Ran a miter saw most of the weekend (HF) and always seemed to have a lot mosquitos around the saw even in the heat of the afternoon when they are quite often not out. If they were somehow attracted to the saw or if they just wanted to get some more of Lil Mikey - I couldn't say definitively. The are supposedly attracted to carbon dioxide we exhale and lactic acid on our skin - among many other things. Maybe HF....... One famous study done on the mosquitos that spread malaria - show their strong attraction to Limburger Cheese. Which, if you had not noticed is similar to the smell of the gunk between your toes...... moral of the story - washing your feet is a good thing!


----------



## Trob115 (Jun 13, 2022)

Interesting article. Wouldn't surprise me if there is a correlation to certain frequencies of saws attracting them.

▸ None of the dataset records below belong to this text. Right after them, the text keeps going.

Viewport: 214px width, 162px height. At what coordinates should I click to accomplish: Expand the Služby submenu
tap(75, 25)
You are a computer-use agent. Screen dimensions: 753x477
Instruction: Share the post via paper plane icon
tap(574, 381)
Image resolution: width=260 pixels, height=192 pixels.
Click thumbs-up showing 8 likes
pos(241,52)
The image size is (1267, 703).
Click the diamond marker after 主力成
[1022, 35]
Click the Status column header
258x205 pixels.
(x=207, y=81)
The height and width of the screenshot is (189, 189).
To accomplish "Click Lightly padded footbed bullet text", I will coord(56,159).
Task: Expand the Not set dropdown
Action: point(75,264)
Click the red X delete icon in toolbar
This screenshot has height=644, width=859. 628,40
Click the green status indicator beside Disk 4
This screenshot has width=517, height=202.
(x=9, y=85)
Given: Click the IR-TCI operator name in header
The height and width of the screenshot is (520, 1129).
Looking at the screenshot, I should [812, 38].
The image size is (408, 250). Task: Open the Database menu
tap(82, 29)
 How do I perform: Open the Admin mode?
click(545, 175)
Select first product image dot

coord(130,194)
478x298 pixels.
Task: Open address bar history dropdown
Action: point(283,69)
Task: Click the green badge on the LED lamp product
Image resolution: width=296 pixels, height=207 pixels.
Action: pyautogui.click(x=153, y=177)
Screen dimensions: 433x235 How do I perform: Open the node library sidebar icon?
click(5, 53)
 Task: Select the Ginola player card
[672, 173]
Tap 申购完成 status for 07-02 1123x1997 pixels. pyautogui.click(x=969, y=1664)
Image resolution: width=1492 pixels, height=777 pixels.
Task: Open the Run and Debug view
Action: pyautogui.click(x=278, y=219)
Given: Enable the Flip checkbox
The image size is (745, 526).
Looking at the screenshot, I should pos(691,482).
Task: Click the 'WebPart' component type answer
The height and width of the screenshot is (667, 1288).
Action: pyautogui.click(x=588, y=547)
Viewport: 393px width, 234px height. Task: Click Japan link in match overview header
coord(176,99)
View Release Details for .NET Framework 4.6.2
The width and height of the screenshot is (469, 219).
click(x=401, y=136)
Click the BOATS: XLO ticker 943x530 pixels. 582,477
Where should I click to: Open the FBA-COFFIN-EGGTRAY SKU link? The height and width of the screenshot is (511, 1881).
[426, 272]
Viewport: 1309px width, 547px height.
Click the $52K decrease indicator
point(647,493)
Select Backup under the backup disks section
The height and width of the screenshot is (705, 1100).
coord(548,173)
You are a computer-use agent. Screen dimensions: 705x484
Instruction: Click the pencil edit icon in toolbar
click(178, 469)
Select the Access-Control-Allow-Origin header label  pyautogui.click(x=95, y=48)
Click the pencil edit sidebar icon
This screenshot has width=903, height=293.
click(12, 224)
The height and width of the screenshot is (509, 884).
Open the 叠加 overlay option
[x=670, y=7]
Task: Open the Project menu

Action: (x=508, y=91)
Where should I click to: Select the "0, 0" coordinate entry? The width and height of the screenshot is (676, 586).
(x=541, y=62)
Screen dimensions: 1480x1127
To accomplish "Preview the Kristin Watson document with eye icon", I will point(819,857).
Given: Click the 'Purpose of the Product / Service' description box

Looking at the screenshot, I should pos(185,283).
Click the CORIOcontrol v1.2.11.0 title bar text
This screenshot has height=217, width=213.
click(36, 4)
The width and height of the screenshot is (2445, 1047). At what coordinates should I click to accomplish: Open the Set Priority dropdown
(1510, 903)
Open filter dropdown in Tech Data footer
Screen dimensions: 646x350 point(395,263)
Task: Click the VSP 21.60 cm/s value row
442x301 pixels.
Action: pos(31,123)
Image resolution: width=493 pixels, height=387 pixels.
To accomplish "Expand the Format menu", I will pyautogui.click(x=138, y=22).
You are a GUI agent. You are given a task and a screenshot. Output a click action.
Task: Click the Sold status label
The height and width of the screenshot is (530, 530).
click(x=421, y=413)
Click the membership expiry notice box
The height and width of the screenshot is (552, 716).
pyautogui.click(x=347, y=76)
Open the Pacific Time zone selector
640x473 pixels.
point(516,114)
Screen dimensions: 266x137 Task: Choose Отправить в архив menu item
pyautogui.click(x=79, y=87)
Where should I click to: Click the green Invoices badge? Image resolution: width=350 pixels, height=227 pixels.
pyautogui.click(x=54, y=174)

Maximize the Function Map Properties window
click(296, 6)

Who's listening? Mosquitoes can hear up to 10 meters away


Mosquitoes can hear over distances much greater than anyone suspected, according to new research.



www.sciencedaily.com

Reactions: Informative 1


----------



## DLJeffs (Jun 13, 2022)

When I'm sawing/sanding outside in the driveway, I often get a medium size wasp or bee hovering around. I think it's attracted to the wood dust.

Reactions: Like 1


----------



## Nubsnstubs (Jun 13, 2022)

Trob115 said:


> Interesting article. Wouldn't surprise me if there is a correlation to certain frequencies of saws attracting them.
> 
> 
> 
> ...


I read that report. Now, I would really like to see the equipment that _"Menda fitted mosquitoes with an electrode in their brains". _

Imagine how small the battery for power and the transmitter would be to be transplanted into a mosquitos brain. I can't wrap my head around that....... Jerry (in Tucson)

Reactions: Agree 1


----------



## David Hill (Jun 26, 2022)

Not so much flies for me--although have noticed that. What I see more of when I'm cutting Mesquite is--Bees!


----------



## David Hill (Sep 16, 2022)

Finishing my “patio enclosure” project— cutting ceramic tile with the saw— really attracts the big bottle flies!


----------



## Nature Man (Sep 16, 2022)

David Hill said:


> Finishing my “patio enclosure” project— cutting ceramic tile with the saw— really attracts the big bottle flies!


Pictures?


----------



## David Hill (Sep 17, 2022)

Nature Man said:


> Pictures?


Flies???
Or the project?

Reactions: Funny 2


----------



## Nature Man (Sep 17, 2022)

David Hill said:


> Flies???
> Or the project?


Project…

Reactions: Agree 1


----------